The exact weights for each category will vary from one assignment to another. For this assignment, the weights will be:

  • Task 1: 20%

  • Task 2: 50%

  • Task 3: 30%

Submission

Before submitting, make sure you’ve added, committed, and pushed all your code to GitHub. You must submit your final work through Gradescope (linked from our Canvas site) in the “Project #2” assignment page via two ways,

  1. Uploading from Github directly (recommended way): You can link your Github account to your Gradescope account and upload the correct repository based on the homework assignment. When you submit your homework, a pop window will appear. Click on “Github” and then “Connect to Github” to connect your Github account to Gradescope. Once you connect (you will only need to do this once), then you can select the repository you wish to upload and the branch (which should always be “main” or “master”) for this course.

  2. Uploading via a Zip file: You can also upload a zip file of the homework directory. Please make sure you upload the entire directory and keep the initial structure the same as the starter code; otherwise, you run the risk of not passing the automated tests.

Note

For either option, you must upload the entire directory structure; otherwise, your automated test grade will not run correctly and you will be penalized if we have to manually run the tests. Going with the first option will do this automatically for you. You can always add additional directories and files (and even files/directories inside the stater directories) but the default directory/file structure must not change.
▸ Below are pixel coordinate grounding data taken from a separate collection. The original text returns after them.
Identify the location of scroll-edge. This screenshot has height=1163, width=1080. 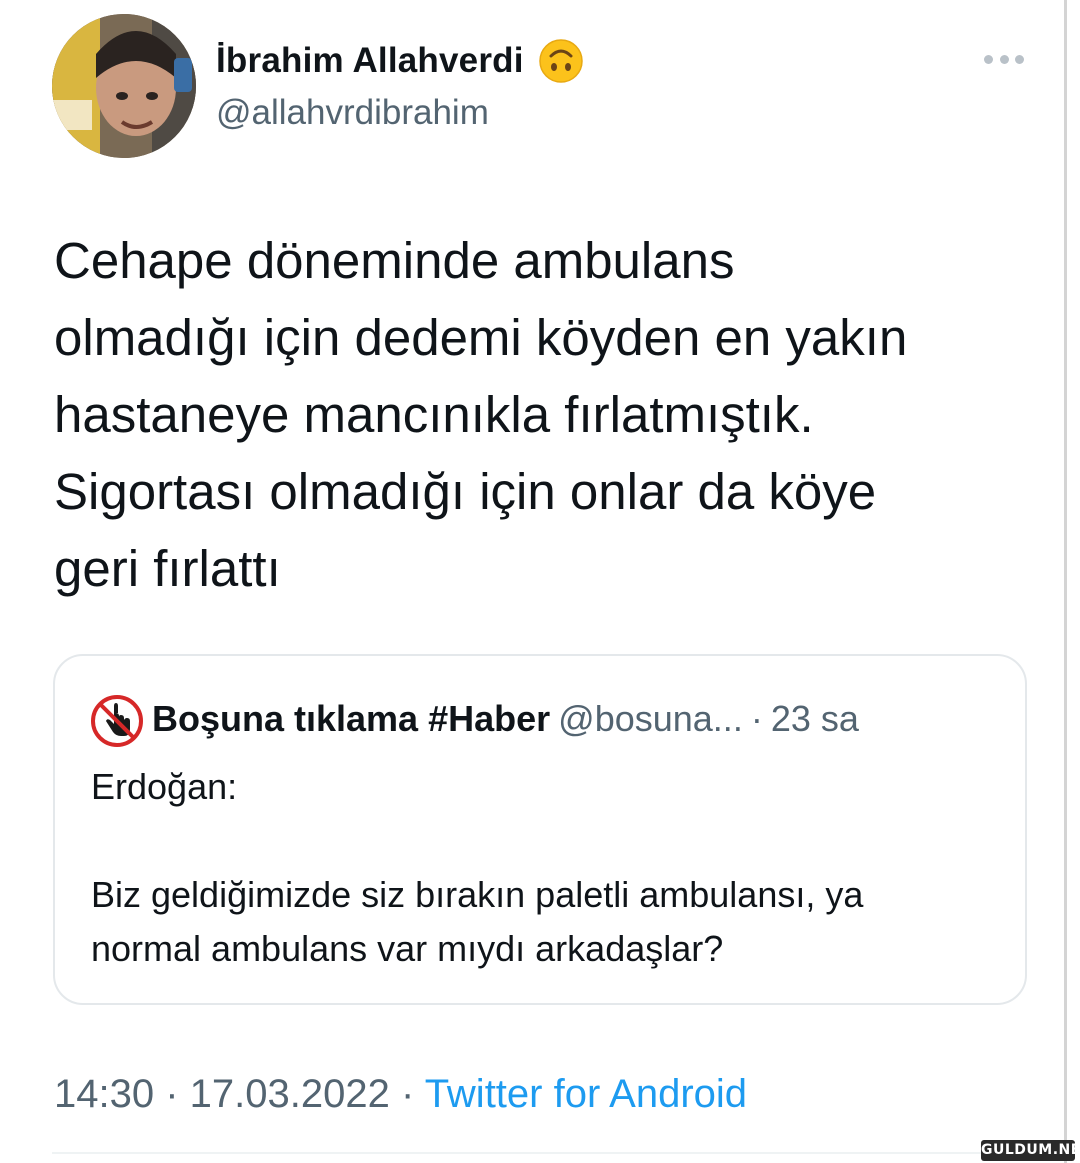
(1066, 582). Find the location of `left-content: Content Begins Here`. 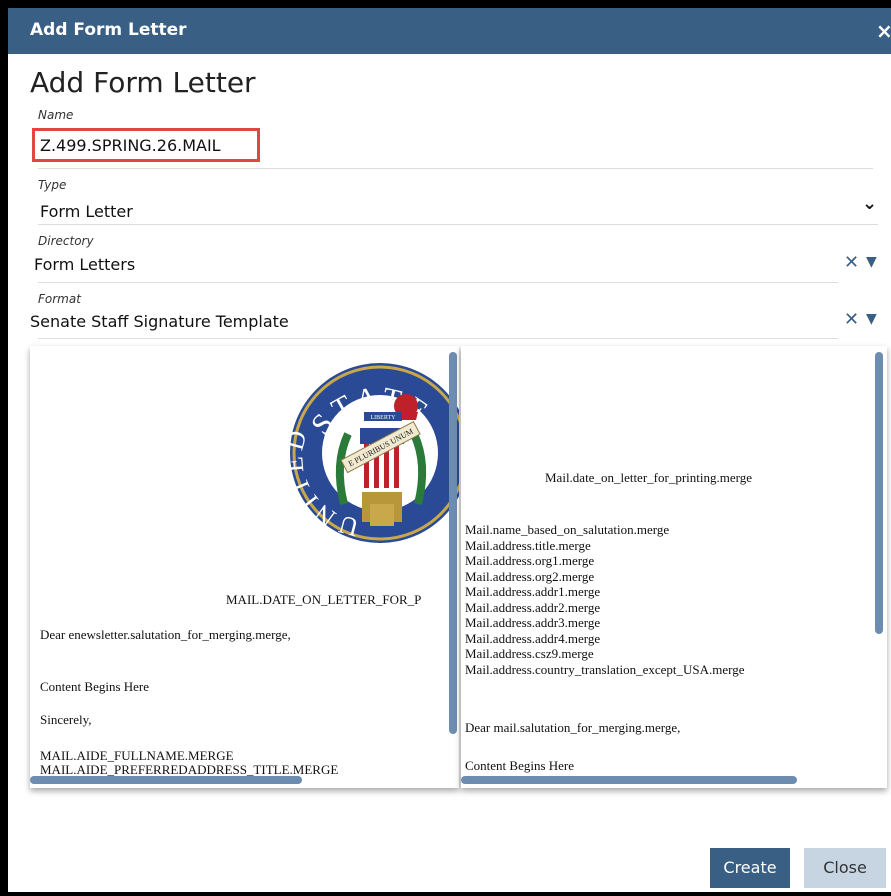

left-content: Content Begins Here is located at coordinates (95, 686).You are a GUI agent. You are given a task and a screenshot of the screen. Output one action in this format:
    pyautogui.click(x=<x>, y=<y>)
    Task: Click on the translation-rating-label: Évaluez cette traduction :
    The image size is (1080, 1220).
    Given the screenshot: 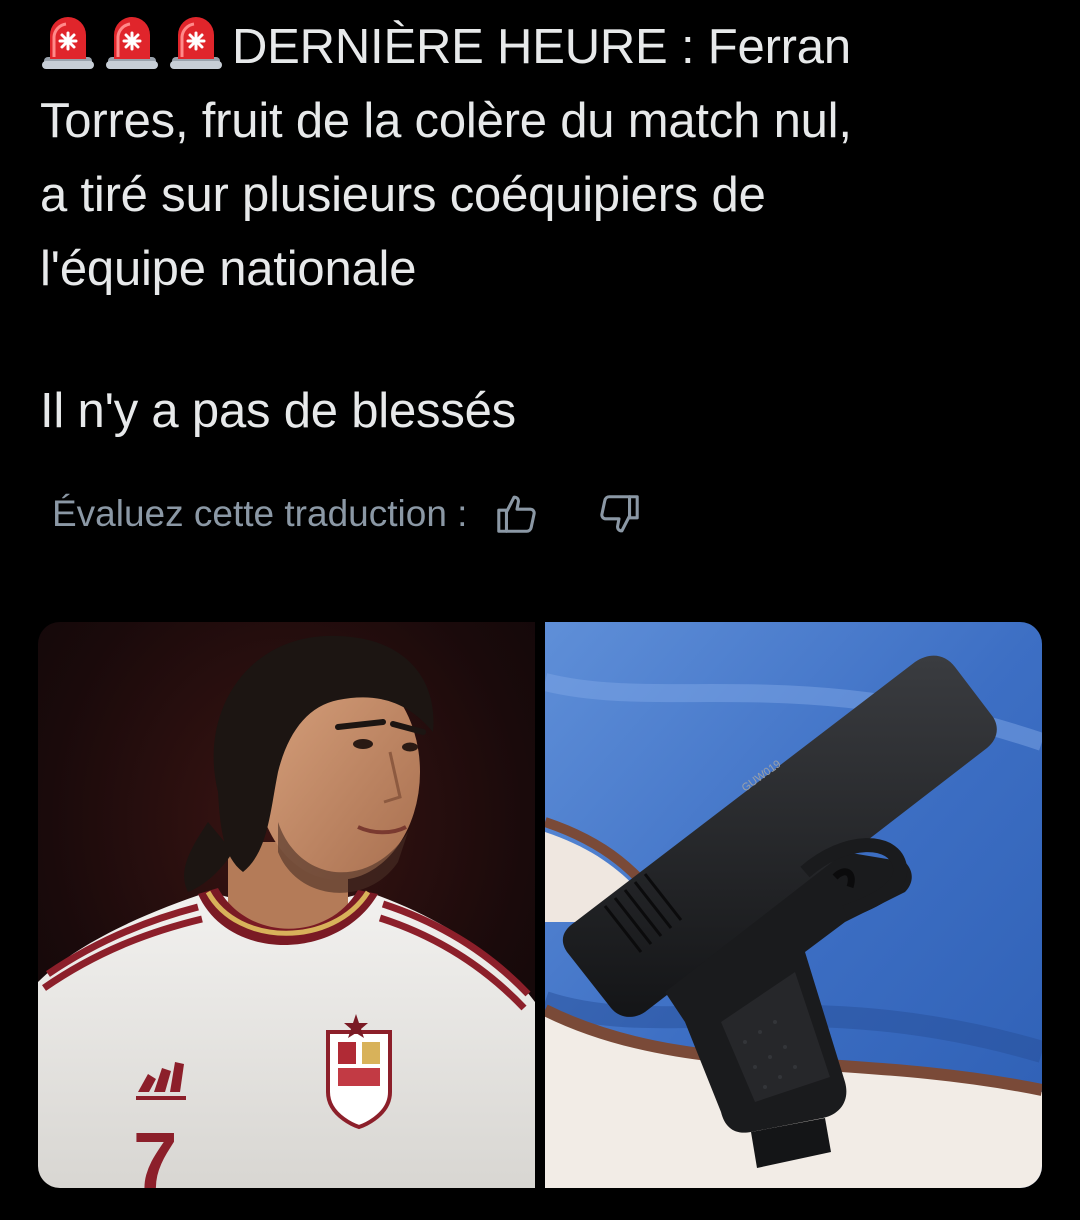 What is the action you would take?
    pyautogui.click(x=260, y=514)
    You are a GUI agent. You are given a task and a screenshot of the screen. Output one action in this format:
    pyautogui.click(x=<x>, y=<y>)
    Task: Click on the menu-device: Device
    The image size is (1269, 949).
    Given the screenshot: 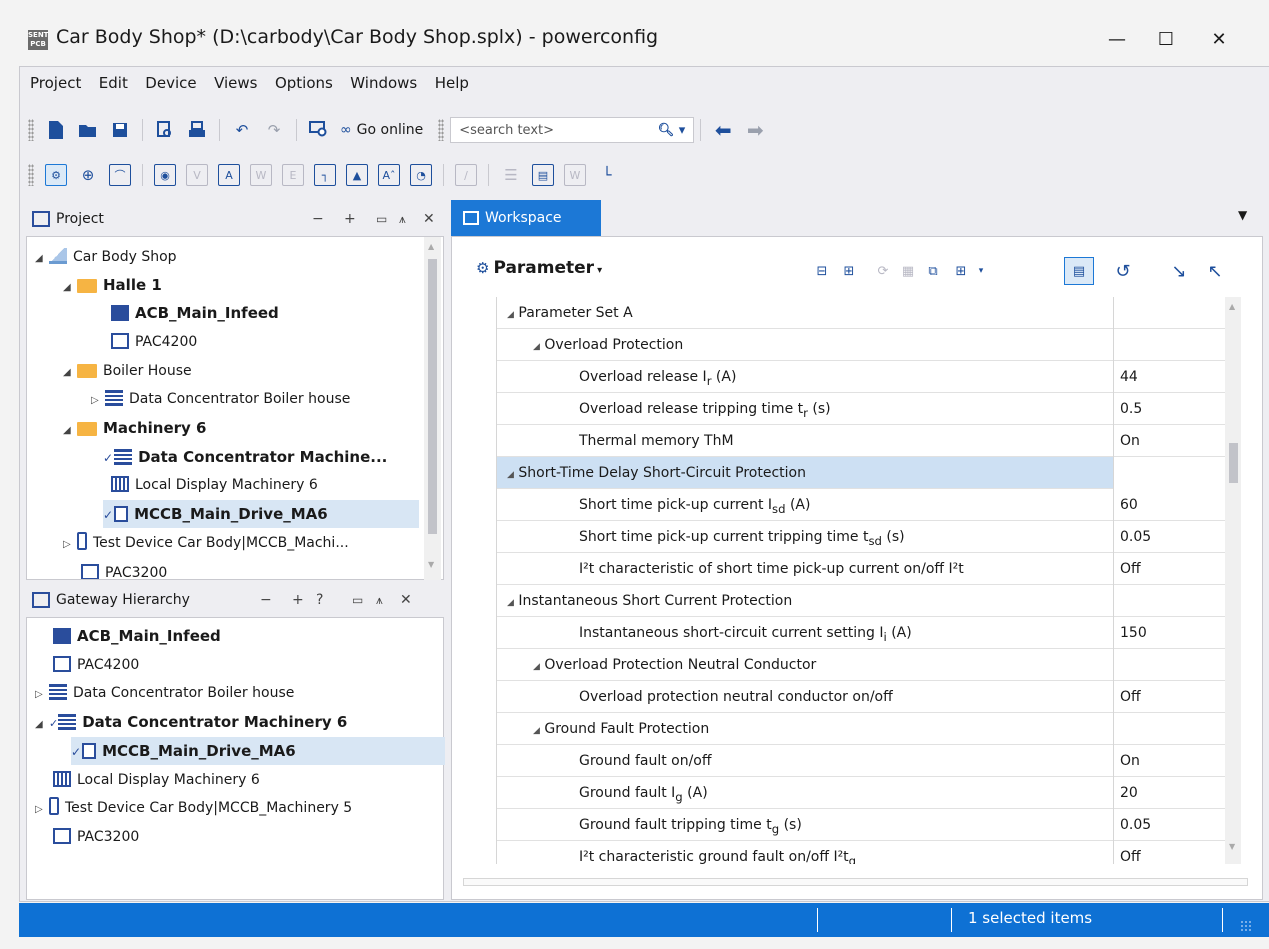 What is the action you would take?
    pyautogui.click(x=170, y=83)
    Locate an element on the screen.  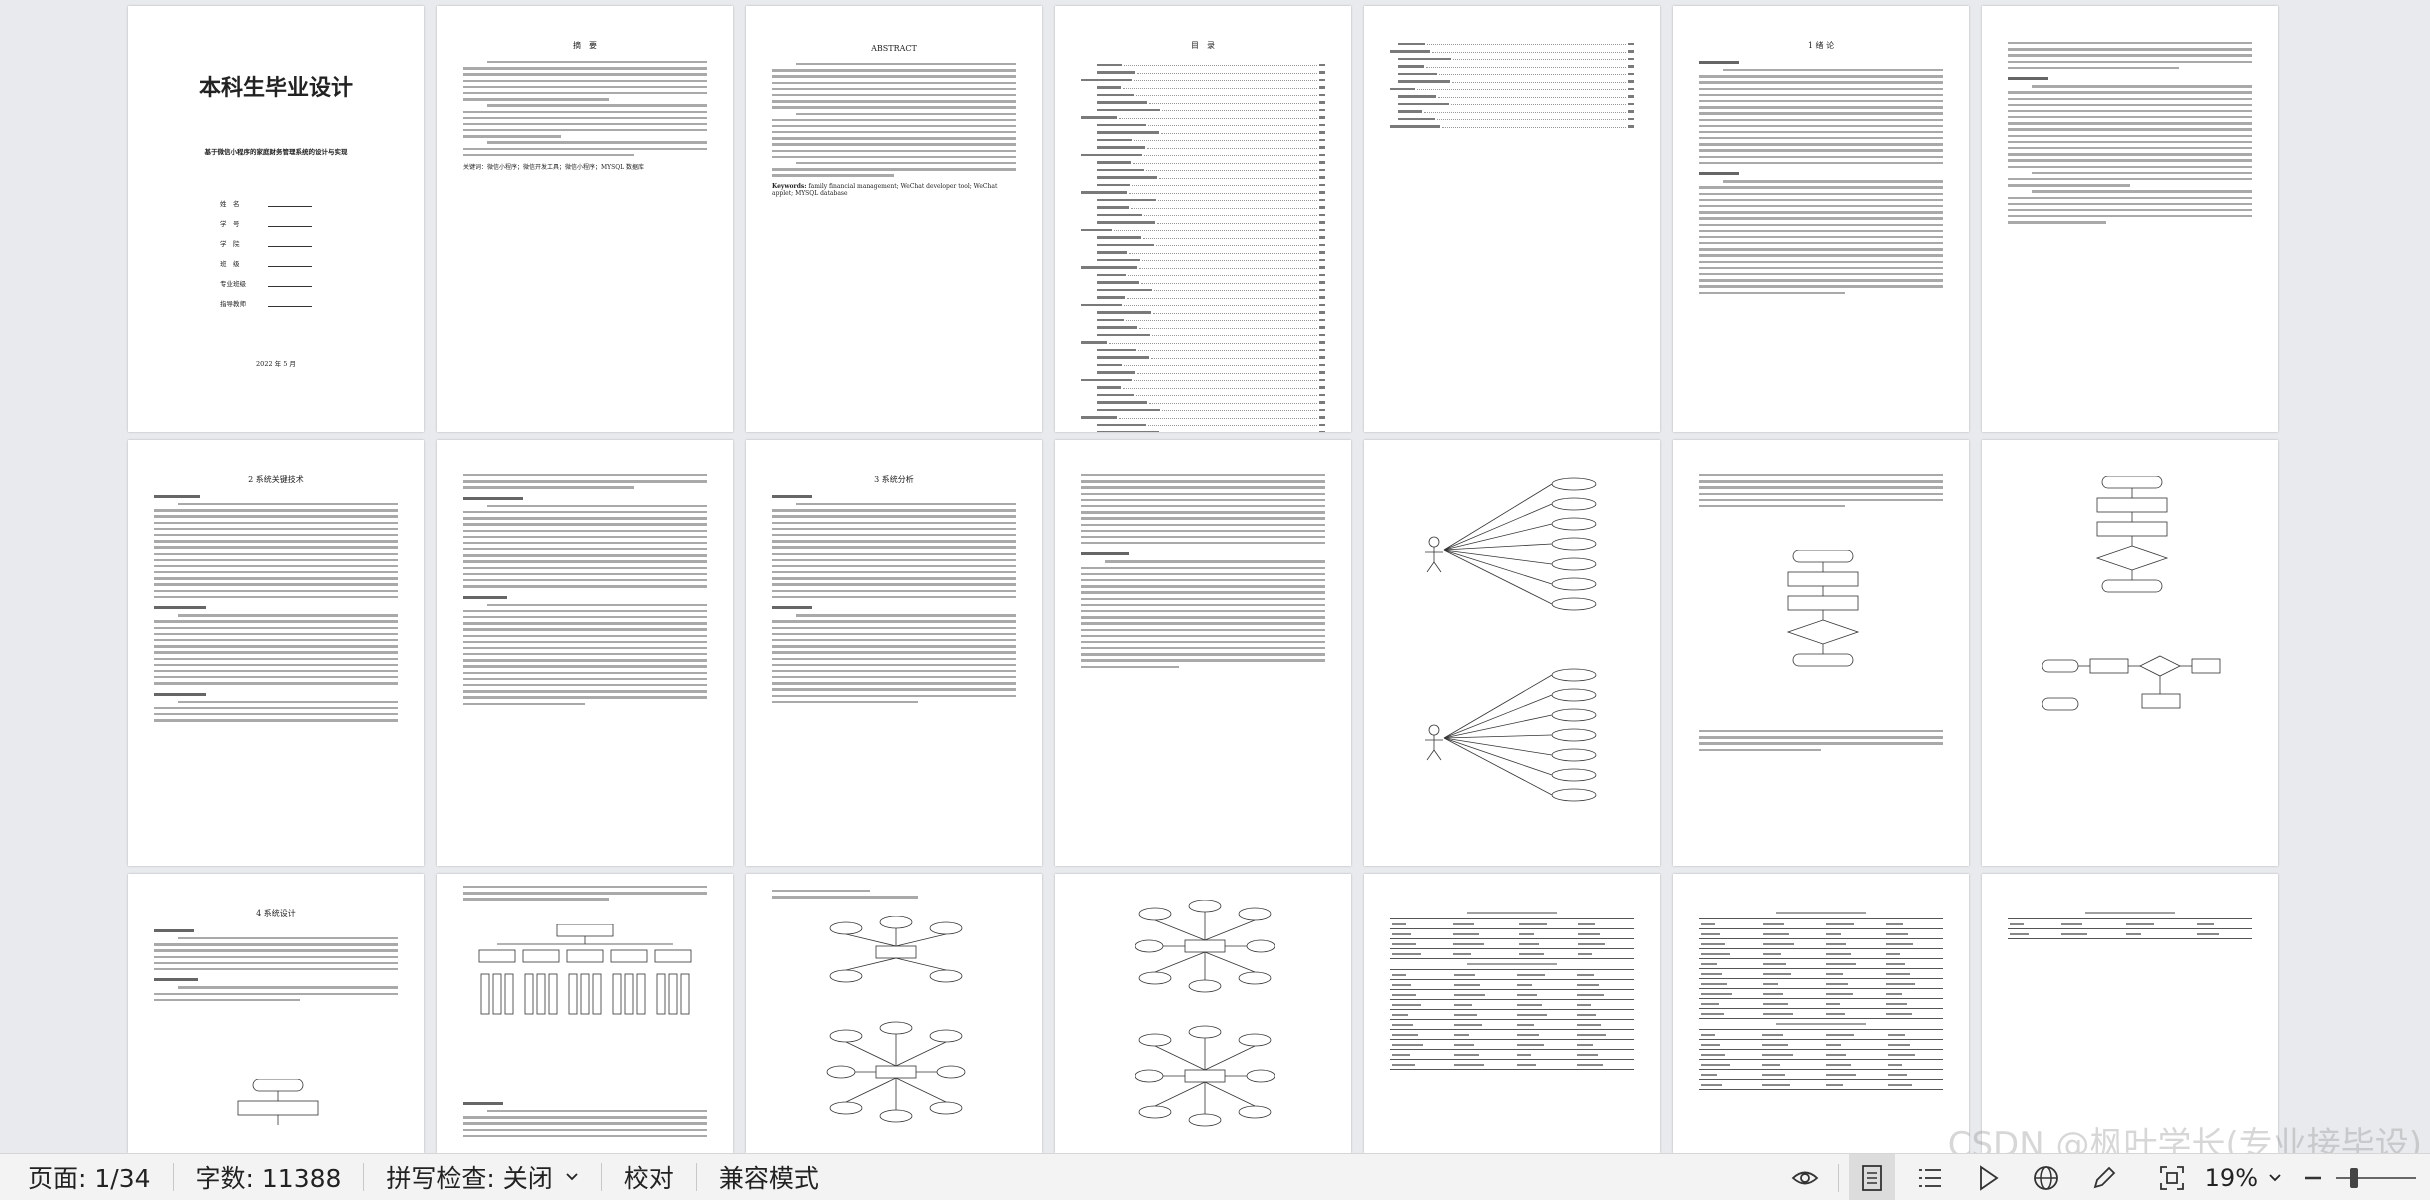
eye-icon is located at coordinates (1805, 1177).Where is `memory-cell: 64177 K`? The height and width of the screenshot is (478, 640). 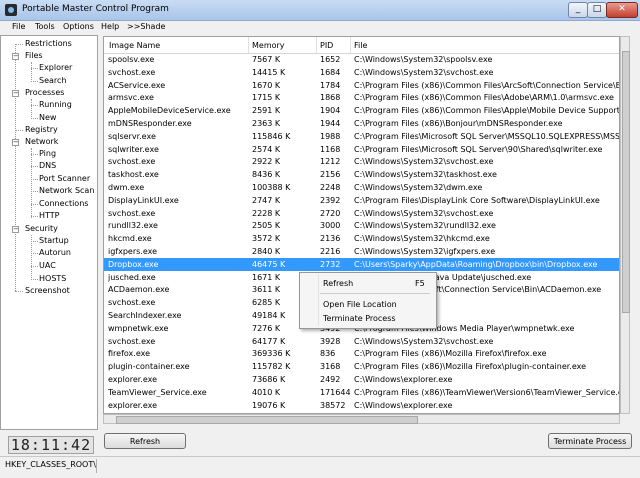
memory-cell: 64177 K is located at coordinates (269, 341).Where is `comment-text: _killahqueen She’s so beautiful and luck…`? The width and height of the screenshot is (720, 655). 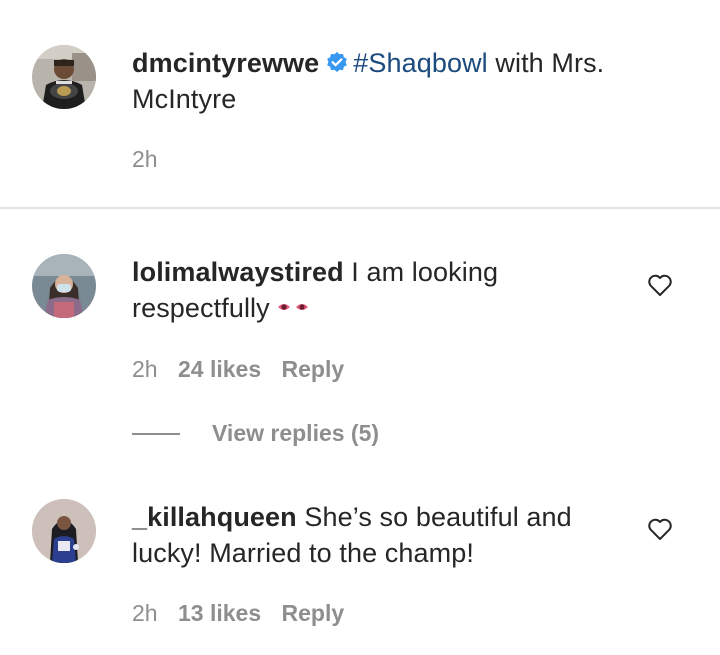 comment-text: _killahqueen She’s so beautiful and luck… is located at coordinates (387, 535).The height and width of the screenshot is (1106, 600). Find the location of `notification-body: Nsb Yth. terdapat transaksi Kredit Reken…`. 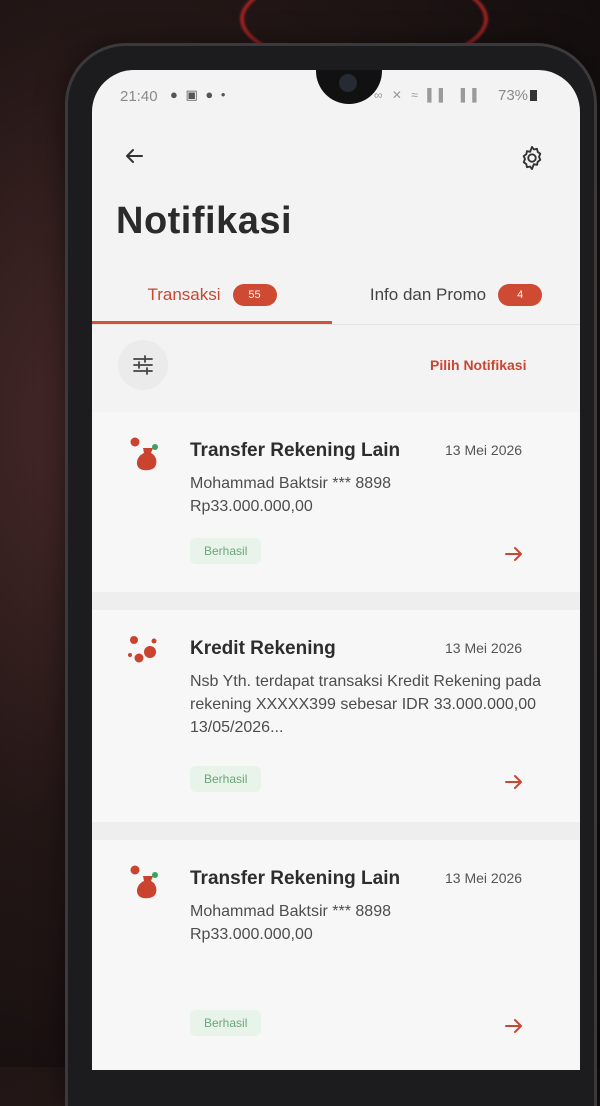

notification-body: Nsb Yth. terdapat transaksi Kredit Reken… is located at coordinates (366, 704).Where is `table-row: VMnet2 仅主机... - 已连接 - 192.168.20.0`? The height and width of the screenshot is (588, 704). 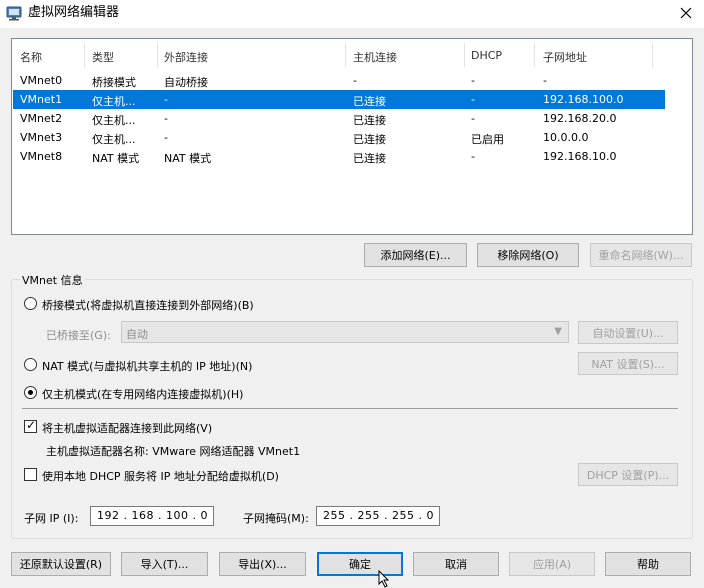 table-row: VMnet2 仅主机... - 已连接 - 192.168.20.0 is located at coordinates (339, 118).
Depending on the assignment, once you submit your work, an “autograder” will run. This autograder should produce the same test results as when you run the code yourself; if it doesn’t, please let us know so we can look into it. A few other notes:

  • You are allowed to make as many submissions as you want before the deadline.

  • Please make sure you have read and understood our Late Submission Policy.

  • Your completeness score is determined solely based on the automated tests, but we may adjust your score if you attempt to pass tests by rote (e.g., by writing code that hard-codes the expected output for each possible test input).

  • Gradescope will report the test score it obtains when running your code. If there is a discrepancy between the score you get when running our grader script, and the score reported by Gradescope, please let us know so we can take a look at it.